■ EXTRACT ■
┏━━

As an inducement to enter into the Merger Agreement, and in consideration thereof, Oracle entered into an agreement with Thomas Siebel, Siebel Living Trust, Siebel Asset Management, L.P. and Siebel Asset Management III, L.P. (each a “Stockholder”), dated as of the date of the Merger Agreement (the “Voting Agreement”). Pursuant to the Voting Agreement, each Stockholder has agreed that at any meeting of the stockholders of Issuer called to vote upon the Siebel Merger and the Merger Agreement, or at any adjournment thereof, or in any other circumstances upon which a vote, consent or other approval with respect to the Mergers and the Merger Agreement is sought, such Stockholder will vote (or cause to be voted) its beneficially held Shares in favor of the adoption by Issuer of the Siebel Merger and the approval of the Merger Agreement and each of the transactions contemplated thereby. Pursuant to the Voting Agreement, Mr. Siebel has also agreed to provide consulting services to Oracle following the Mergers through April 30, 2008.

 

The proposed transaction is valued at approximately $5.85 billion (based on a fully-diluted equity value). Oracle expects to fund the consideration payable pursuant to the Merger Agreement using Siebel’s cash on hand and through Oracle’s internally available cash and securities, cash generated from operations and borrowings from third parties.

 

Page 3 of 9 Pages


Shared voting power with respect to the Shares owned by the Stockholders was acquired through execution of the Voting Agreement. Oracle has not expended any funds in connection with the execution of the Voting Agreement.

 

Schedule B attached hereto contains the names and number of Shares beneficially held by each Stockholder.

 

The foregoing descriptions of the Merger Agreement and the Voting Agreement do not purport to be complete and are qualified in their entirety by reference to such agreements. A copy of the Merger Agreement, listed as Exhibit 1 hereto, is incorporated by reference to Exhibit 1.1 to Oracle’s Current Report on Form 8-K filed with the Securities and Exchange Commission on September 15, 2005. A copy of the Voting Agreement is attached as Exhibit 2 to this Schedule 13D.

 

Item 4. Purpose of Transaction.

 

As described in Item 3 above, this statement is being filed in connection with the Voting Agreement among Oracle, Thomas Siebel and the other Stockholders party thereto in connection with the Mergers and the related Merger Agreement.

┗━━

■ DIRECTIONS FOR THIS TASK ■
Please write the next part of the Oracle–Siebel filing, starting right after its last sentence. The data after this point has no connection to the Oracle–Siebel filing.

■ MATERIAL ■
┏━━

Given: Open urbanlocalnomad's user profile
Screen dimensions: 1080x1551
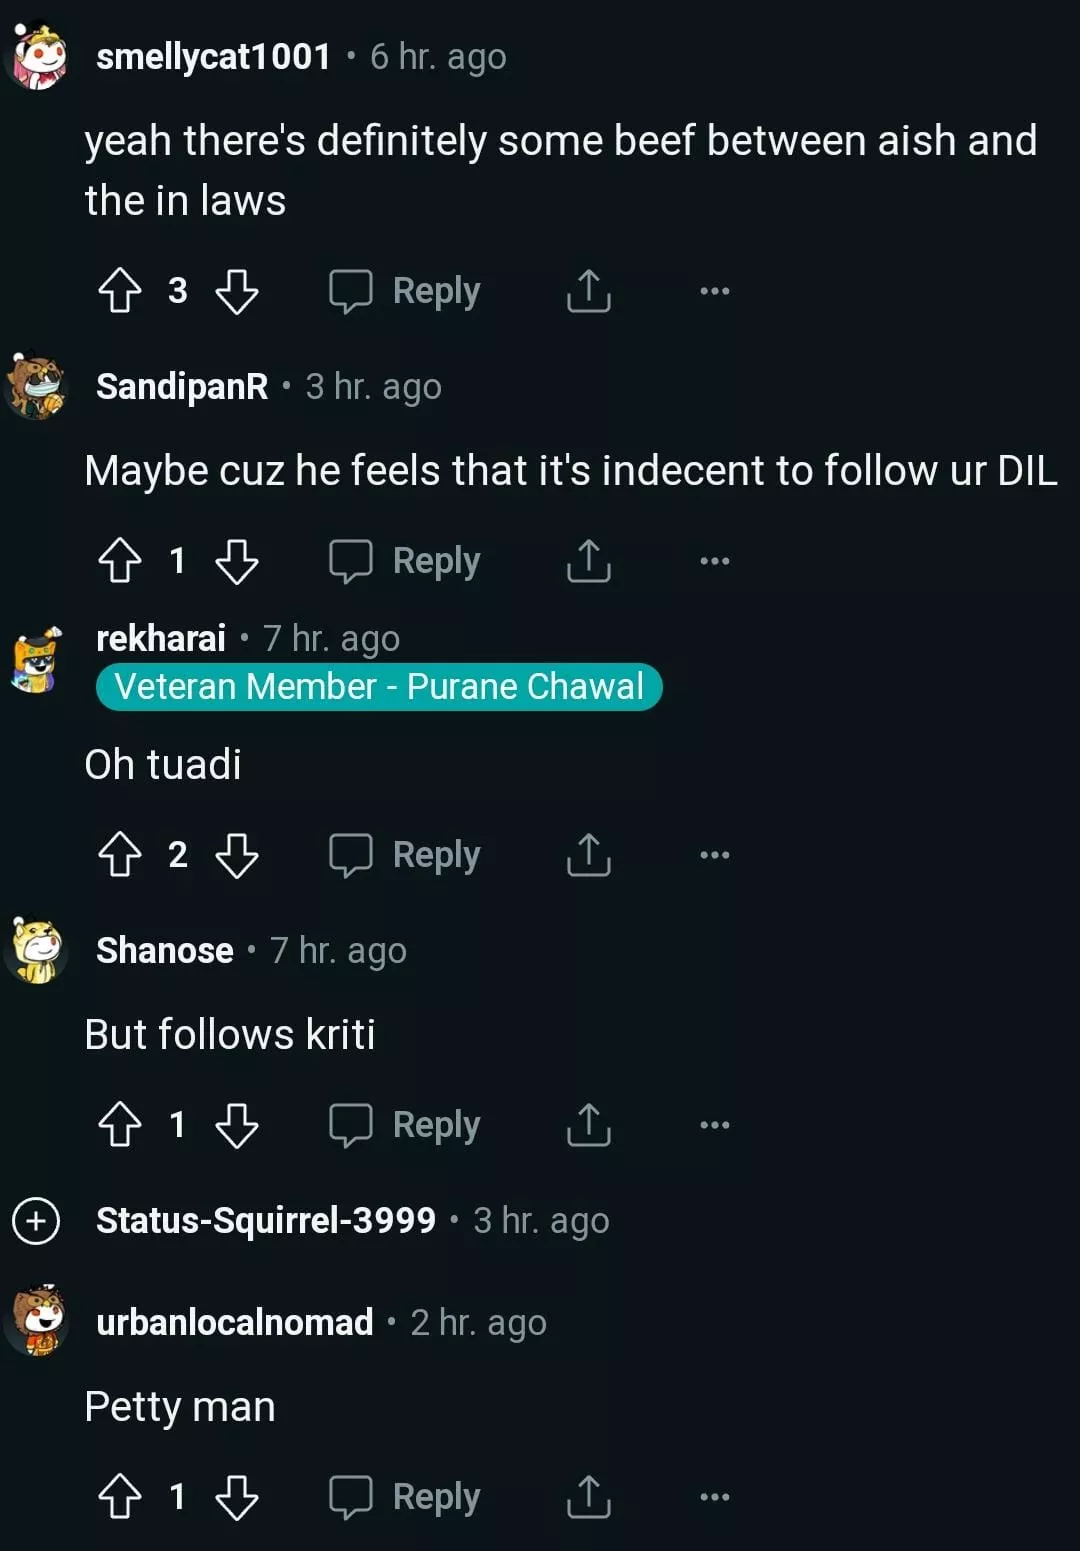Looking at the screenshot, I should pos(234,1322).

┗━━

■ RESULT OF THE TASK ■
Upon the consummation of the Mergers, (i) Issuer will become a wholly owned subsidiary of Parent and (ii) each Share will be converted into the right to receive $10.66 in cash or Parent common stock, subject to certain exceptions more fully described in the Merger Agreement. In addition, options to acquire Shares and Issuer restricted stock awards outstanding immediately prior to the consummation of the Mergers will, upon consummation of the Mergers, be converted into options to acquire shares of Parent common stock based on formulas contained in the Merger Agreement.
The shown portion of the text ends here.